La decisione dell'esecutivo nipponico sembra confermare la strada intrapresa all'indomani del disastro di Fukushima ed è ufficializzata dalle nuove linee energetiche nazionali approvate in questi giorni dal governo presieduto dal premier Yoshohiko Noda.
Tre cose emergono dal documento: in primo luogo l'immediato stop alla costruzione di nuove centrali nucleari, cui seguirà entro il 2040 anni lo stop ai reattori esistenti. Infine, per un loro futuro riavvio, gli impianti esistenti dovranno superare nuovi test di sicurezza condotti da un'autorità ad hoc. Sperando di scongiurare questa ultima possibilità.
Oggi, l'energia nucleare copre un terzo del fabbisogno del Giappone.
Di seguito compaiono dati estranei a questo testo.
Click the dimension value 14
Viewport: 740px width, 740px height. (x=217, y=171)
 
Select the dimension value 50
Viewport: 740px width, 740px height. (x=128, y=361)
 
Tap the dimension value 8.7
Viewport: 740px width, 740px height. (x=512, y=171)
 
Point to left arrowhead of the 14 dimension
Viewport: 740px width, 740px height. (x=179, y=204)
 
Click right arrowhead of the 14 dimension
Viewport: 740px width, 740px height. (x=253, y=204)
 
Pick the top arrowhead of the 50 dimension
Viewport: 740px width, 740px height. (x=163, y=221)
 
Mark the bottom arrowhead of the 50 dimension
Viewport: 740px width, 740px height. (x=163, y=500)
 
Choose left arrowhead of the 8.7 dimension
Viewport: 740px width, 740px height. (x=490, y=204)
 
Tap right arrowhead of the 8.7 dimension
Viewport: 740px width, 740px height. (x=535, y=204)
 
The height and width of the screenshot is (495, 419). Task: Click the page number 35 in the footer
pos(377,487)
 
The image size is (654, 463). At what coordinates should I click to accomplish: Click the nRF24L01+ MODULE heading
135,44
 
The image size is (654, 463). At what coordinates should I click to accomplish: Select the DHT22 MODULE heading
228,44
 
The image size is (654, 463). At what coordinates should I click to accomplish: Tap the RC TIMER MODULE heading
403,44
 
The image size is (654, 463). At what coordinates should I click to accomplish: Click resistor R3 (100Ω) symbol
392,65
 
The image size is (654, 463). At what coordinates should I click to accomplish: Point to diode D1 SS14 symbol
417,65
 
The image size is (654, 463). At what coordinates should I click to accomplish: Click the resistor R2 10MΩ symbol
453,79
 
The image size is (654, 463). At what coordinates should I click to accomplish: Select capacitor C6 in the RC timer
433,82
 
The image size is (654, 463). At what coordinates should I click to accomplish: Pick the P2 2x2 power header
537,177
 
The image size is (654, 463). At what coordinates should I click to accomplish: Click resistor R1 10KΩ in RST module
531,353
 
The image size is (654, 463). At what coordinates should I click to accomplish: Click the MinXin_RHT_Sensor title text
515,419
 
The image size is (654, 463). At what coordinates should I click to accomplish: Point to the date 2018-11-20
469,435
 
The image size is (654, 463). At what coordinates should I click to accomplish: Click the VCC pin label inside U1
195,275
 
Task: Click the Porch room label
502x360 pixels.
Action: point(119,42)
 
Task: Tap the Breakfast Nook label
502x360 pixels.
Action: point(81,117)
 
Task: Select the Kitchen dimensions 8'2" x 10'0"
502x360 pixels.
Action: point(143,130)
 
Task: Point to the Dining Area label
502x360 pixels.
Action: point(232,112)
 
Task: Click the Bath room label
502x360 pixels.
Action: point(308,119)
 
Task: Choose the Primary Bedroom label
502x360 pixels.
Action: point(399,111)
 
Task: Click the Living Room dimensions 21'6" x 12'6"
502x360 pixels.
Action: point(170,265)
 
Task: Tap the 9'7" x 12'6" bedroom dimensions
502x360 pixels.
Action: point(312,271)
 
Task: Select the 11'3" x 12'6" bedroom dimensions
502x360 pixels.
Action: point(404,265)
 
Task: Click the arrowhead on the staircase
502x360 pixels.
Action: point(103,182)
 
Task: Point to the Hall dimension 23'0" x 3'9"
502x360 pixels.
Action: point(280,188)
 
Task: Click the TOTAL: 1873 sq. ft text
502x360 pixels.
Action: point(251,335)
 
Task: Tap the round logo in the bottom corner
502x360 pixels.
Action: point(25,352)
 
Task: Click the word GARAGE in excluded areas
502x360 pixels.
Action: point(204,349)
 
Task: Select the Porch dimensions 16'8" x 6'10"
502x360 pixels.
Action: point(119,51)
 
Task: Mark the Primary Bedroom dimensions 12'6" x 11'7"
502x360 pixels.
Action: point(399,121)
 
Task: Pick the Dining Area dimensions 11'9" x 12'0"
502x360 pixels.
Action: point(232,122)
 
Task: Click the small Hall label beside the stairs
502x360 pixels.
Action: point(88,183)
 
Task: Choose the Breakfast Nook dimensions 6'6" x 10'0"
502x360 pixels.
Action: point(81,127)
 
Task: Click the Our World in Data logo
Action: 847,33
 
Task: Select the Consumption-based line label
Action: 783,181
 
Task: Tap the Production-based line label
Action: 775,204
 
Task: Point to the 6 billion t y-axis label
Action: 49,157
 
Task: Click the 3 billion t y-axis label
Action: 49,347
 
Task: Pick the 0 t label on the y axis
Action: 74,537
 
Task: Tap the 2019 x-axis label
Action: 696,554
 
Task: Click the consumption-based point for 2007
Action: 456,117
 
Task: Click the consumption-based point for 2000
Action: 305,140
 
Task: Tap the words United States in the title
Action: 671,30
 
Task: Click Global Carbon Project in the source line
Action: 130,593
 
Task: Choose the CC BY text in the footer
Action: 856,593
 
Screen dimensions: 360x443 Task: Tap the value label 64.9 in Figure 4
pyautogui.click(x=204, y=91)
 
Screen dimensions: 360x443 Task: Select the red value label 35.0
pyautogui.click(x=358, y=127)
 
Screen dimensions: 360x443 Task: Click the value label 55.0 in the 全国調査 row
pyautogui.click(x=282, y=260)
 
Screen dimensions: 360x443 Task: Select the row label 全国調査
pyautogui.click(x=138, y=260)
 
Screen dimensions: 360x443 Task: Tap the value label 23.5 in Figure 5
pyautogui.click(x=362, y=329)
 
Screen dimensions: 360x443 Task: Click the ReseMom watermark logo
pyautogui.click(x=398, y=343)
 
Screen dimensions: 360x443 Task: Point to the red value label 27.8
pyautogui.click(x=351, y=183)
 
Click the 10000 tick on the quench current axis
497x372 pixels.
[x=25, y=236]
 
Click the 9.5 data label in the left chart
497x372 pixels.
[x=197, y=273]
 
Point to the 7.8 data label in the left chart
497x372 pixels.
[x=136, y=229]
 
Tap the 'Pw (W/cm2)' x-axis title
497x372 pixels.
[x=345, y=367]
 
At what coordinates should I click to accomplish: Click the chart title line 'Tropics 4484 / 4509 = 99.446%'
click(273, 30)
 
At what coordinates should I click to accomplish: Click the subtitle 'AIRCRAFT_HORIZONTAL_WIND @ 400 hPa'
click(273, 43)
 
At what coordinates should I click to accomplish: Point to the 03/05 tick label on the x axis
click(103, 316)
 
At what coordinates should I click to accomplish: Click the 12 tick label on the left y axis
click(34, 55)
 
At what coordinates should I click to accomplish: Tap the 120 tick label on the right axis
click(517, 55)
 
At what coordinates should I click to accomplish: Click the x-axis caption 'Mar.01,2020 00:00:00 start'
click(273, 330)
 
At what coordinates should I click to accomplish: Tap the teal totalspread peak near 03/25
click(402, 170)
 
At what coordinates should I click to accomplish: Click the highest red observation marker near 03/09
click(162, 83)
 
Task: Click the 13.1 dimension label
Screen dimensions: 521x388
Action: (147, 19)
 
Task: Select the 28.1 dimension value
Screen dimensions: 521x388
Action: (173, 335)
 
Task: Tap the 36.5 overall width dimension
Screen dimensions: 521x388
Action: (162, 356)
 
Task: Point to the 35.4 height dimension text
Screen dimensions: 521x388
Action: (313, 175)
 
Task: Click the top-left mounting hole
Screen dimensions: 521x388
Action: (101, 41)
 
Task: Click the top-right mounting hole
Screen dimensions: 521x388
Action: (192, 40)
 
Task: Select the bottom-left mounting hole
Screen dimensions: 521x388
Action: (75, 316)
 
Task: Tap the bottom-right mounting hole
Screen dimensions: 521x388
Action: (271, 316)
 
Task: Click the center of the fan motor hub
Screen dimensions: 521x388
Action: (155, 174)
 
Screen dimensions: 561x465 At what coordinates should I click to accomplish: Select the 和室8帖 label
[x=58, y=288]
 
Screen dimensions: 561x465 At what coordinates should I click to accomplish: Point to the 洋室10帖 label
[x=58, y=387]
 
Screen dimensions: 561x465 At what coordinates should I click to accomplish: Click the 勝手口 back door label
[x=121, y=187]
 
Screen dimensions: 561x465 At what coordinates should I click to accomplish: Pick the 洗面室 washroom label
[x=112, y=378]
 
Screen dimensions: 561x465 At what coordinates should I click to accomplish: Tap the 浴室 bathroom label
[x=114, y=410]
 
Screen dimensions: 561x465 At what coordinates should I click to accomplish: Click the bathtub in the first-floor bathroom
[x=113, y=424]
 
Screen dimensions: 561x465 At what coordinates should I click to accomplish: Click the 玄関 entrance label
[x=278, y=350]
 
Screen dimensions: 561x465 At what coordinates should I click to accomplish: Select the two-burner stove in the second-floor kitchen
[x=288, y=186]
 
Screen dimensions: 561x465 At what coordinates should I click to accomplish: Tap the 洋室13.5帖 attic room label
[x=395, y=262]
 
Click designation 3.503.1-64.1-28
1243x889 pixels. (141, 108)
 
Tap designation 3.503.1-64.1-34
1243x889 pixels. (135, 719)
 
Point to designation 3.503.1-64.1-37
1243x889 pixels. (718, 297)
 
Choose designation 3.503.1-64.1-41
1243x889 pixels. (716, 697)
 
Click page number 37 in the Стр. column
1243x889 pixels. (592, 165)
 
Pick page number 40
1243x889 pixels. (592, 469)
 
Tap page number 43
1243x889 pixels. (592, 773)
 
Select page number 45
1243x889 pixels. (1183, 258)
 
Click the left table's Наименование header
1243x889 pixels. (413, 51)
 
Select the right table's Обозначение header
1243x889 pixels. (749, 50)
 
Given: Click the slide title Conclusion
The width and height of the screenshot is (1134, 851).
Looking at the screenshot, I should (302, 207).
Si tratta dunque di un'impresa non da poco, che rivoluzionerà il paese sotto questo punto di vista. Una svolta necessaria, sostenuta a gran voce nel corso dell'estate da una grossa mobilitazione popolare. Una delle pi Questa estate nel paese si sono succedute numerose grandi manifestazioni di piazza contro il nucleare, come quelle svoltesi lo scorso luglio a Tokyo dove decine di migliaia di persone hanno ribadito il loro no al riavvio di una centrale nucleare nella prefettura di Fukui.

Secondo i piani, dopo la Germania e la Svizzera il Giappone sarà il terzo paese a liberaersi dell'atomo. Cauto ottimismo da parte di Greenpeace, che ha "accolto con prudenza" la nuova nuova politica del governo giapponese. Secondo gli ambientalisti, sarà necessario compiere ogni sforzo per eliminare rapidamente l'energia nucleare a favore di soluzioni rinnovabili, al fine di evitare disastri futuri.

"La strategia del governo prevede un'uscita dal nucleare troppo lenta. Questo dev'essere il punto di partenza per una politica energetica orientata alle rinnovabili più ambiziosa, per una maggiore efficienza energetica e in generale per una sterzata più decisa verso la green economy che assicurerà il benessere del Giappone" commenta Kazue Suzuki, di Greenpeace Giappone.
Secondo il rapporto di Greenpeace "Energy [R]evolution", il Giappone può sostenere la propria ripresa economica e rispettare i suoi impegni di riduzione di gas serra entro il 2020 senza far ripartire nessuna delle centrali atomiche chiuse dopo il disastro di Fukushima.